(Exercise details)
As you write out the lines from the one containing "Task: Click the page scrollbar down arrow" through the last line of the records, keep them exact and leave out pictures.

(Records from a collection)
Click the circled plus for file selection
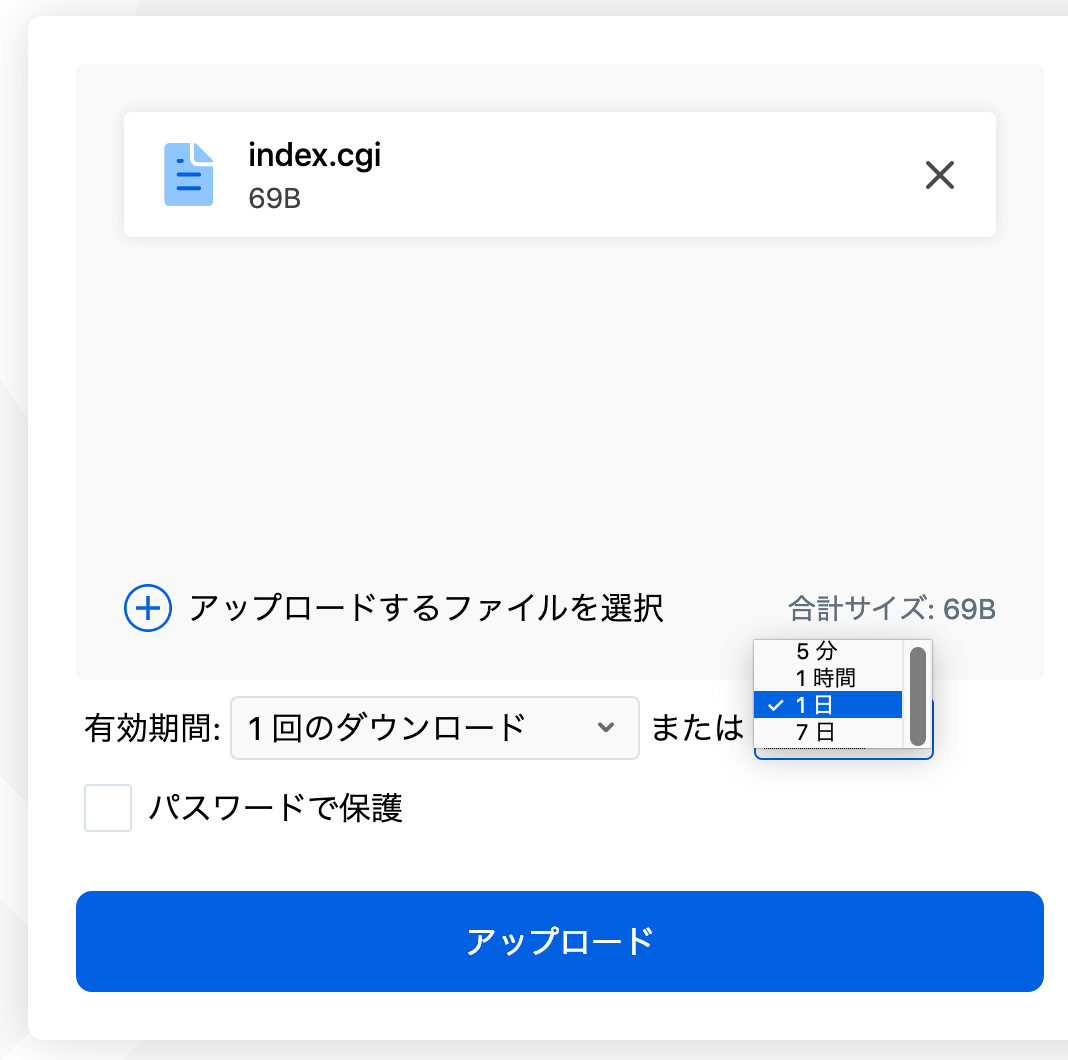This screenshot has width=1068, height=1060. click(x=147, y=608)
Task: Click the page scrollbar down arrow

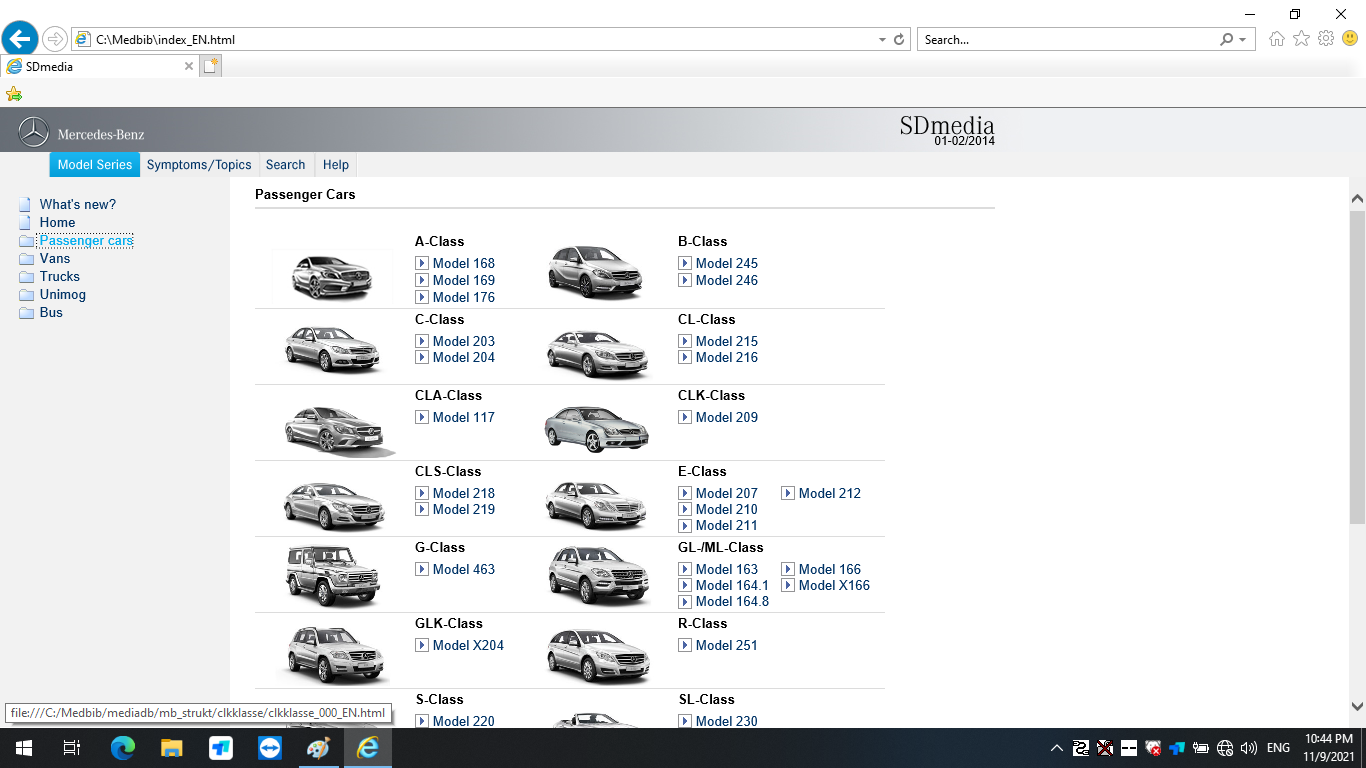Action: tap(1357, 706)
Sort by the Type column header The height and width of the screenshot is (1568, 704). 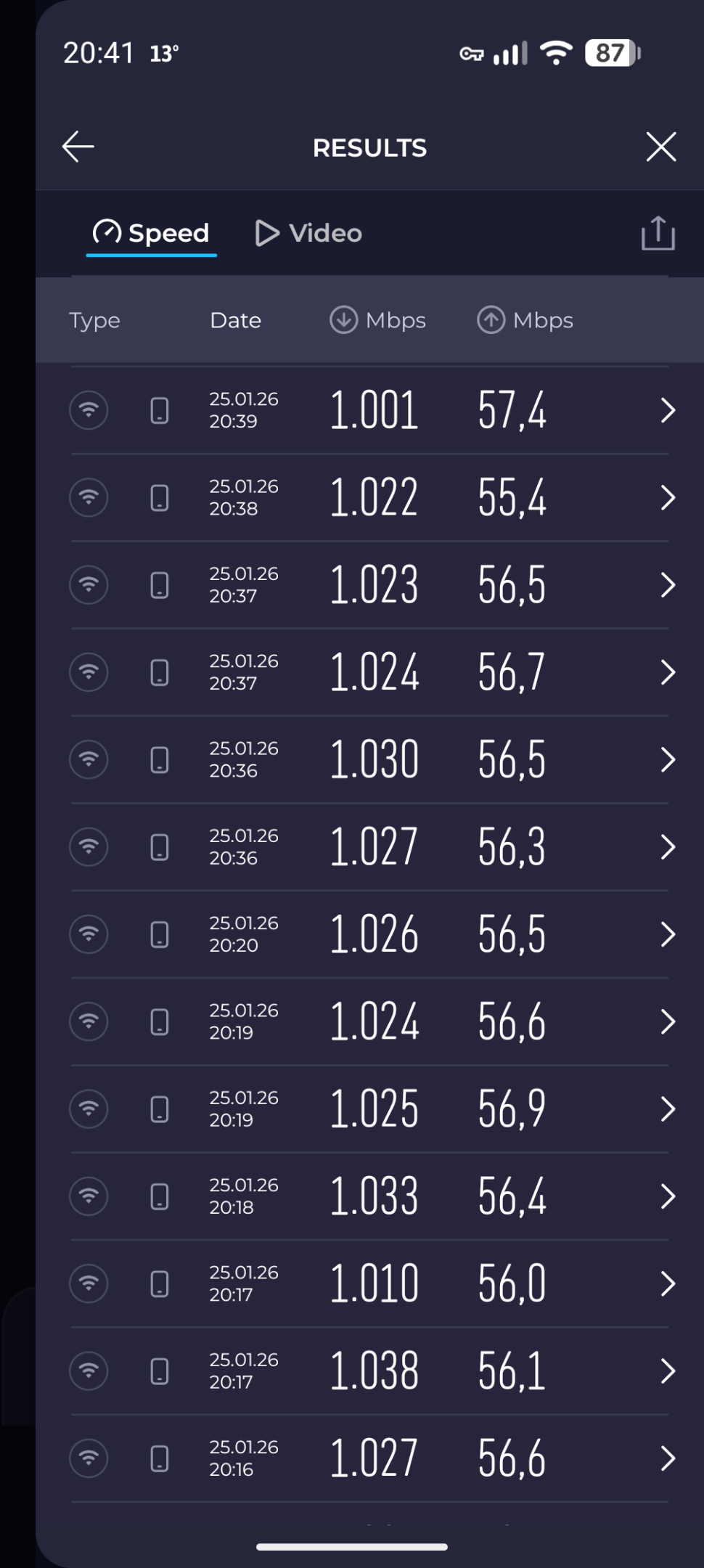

(Response for this exercise)
Task: Click the page scrollbar down arrow

Action: tap(1357, 706)
Sort by the Type column header The height and width of the screenshot is (1568, 704). 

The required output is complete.